Upon execution of the Merger Agreement, HPR paid BCEI $6,000,000 (the “Transaction Expense Fee”) in consideration for,
among other things, the costs and expenses to be incurred by BCEI to pursue consummation of the Transactions.
Following the
closing of the Merger and the HPR Restructuring Transactions (the “Closing”), BCEI’s existing stockholders will
own approximately 68% of the issued and outstanding shares of the combined company and HPR’s existing stockholders and the
holders of HPR Senior Notes will own approximately 32% of the issued and outstanding shares of the combined company. Existing stockholders
of HPR are expected to own 1.6% of the combined company while participating holders of HPR Senior Notes are expected to own 30.4%
of the combined company and up to $100 million of BCEI Senior Notes, and the transaction implies a fixed exchange ratio of 0.114
shares of BCEI common stock for each outstanding share of HPR common stock, par value $0.001 per share (“HPR Common Stock”).
In
connection with the Merger, each issued and outstanding share of HPR Common Stock (excluding (i) any shares of HPR Common
Stock held by HPR as treasury shares or by BCEI or Merger Sub immediately prior to the Effective Time and, in each case, not
held on behalf of third parties and (ii) any shares of HPR Common Stock held by any direct or indirect subsidiary of HPR or
BCEI (other than Merger Sub) but including (x) awards of restricted HPR Common Stock that are outstanding immediately prior
to the Effective Time and (y) shares of HPR Common Stock underlying awards of restricted stock units issued pursuant to
HPR’s 2012 Equity Incentive Plan that are outstanding or payable immediately prior to the Effective Time (collectively,
the “Eligible Shares”)) will be converted into the right to receive a number of shares of BCEI Common Stock (the
“Merger Consideration”) obtained by dividing 490,221 shares of BCEI Common Stock by the Eligible Shares, rounding
the resulting number of shares to five decimal places.
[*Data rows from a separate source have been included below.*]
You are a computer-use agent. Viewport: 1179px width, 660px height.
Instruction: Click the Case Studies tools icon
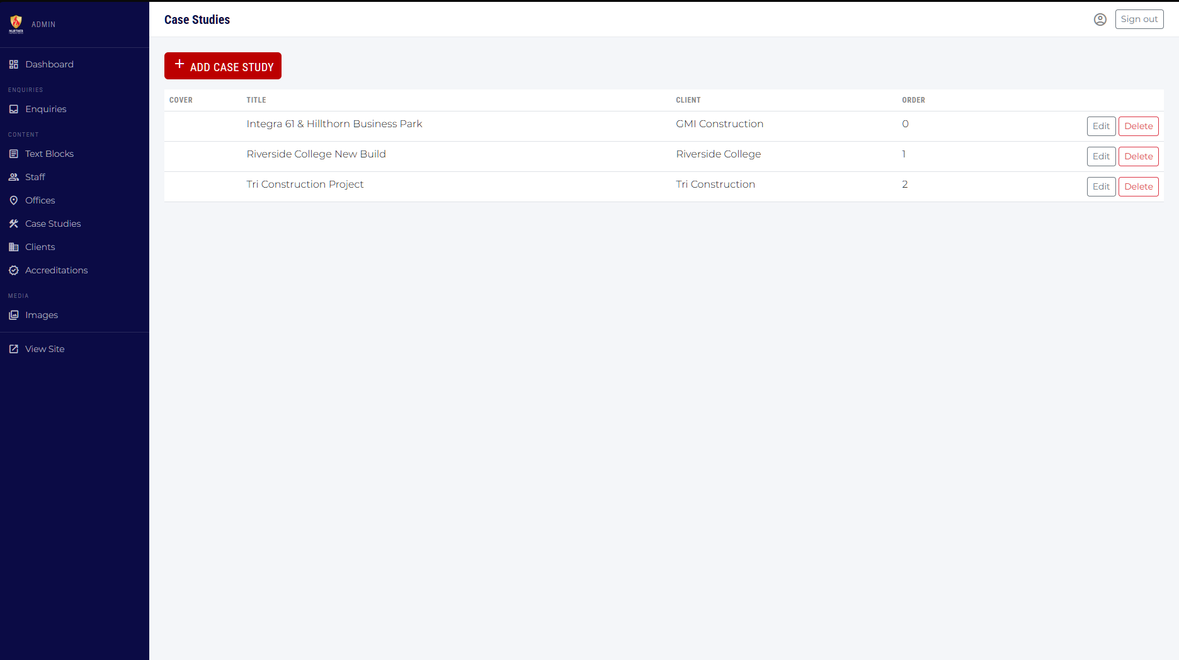(13, 224)
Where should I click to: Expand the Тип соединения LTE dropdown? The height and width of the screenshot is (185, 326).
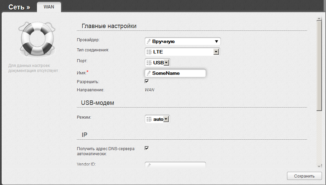(216, 52)
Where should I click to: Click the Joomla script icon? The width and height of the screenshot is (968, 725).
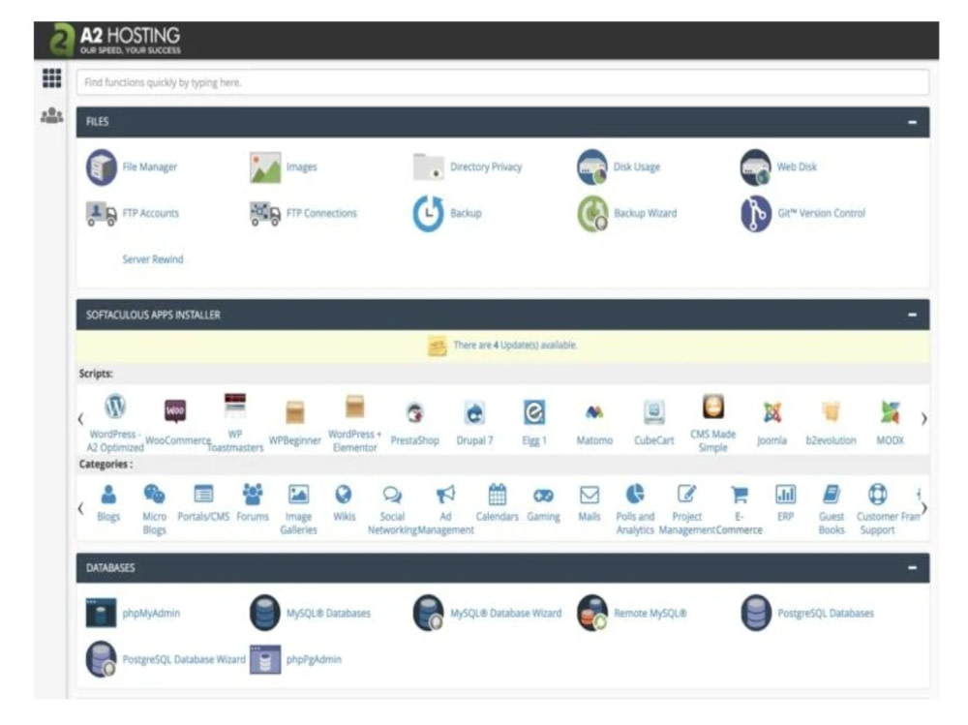[771, 412]
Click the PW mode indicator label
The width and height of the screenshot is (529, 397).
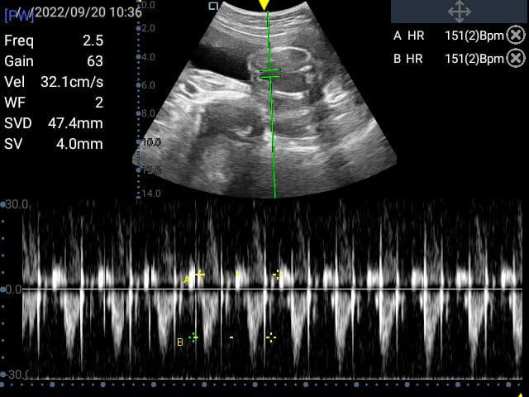(18, 16)
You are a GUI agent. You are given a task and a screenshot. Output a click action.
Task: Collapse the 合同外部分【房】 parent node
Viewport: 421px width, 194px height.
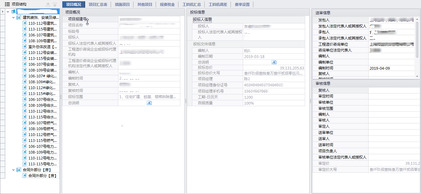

Cash will be paid in lieu of any fractional shares of BCEI Common
Stock that otherwise would have been issued to any holder of HPR Common Stock in the Merger. Following November 19, 2020,
each share of BCEI Common Stock issued as part of the Transactions includes a right to purchase one-one thousandth of a share
of Series A Junior Participating Preferred Stock, par value $0.01 per share, of BCEI pursuant to the terms of the tax
benefits preservation plan entered into concurrently with the execution and delivery of the Merger Agreement between BCEI and
Broadridge Corporate Issuer Solutions, Inc.
Exchange Offer
After signing, BCEI has agreed to commence
the Exchange Offer in which BCEI will offer, in exchange for any and all of the $625 million in aggregate principal amount outstanding
of HPR Senior Notes, to (i) issue to all tendering holders of HPR Senior Notes (x) an aggregate of 9,314,214 shares of BCEI Common
Stock and (y) BCEI Senior Notes in an aggregate principal amount equal to (a) if the HPR Chapter 11 Cases are not commenced, (1)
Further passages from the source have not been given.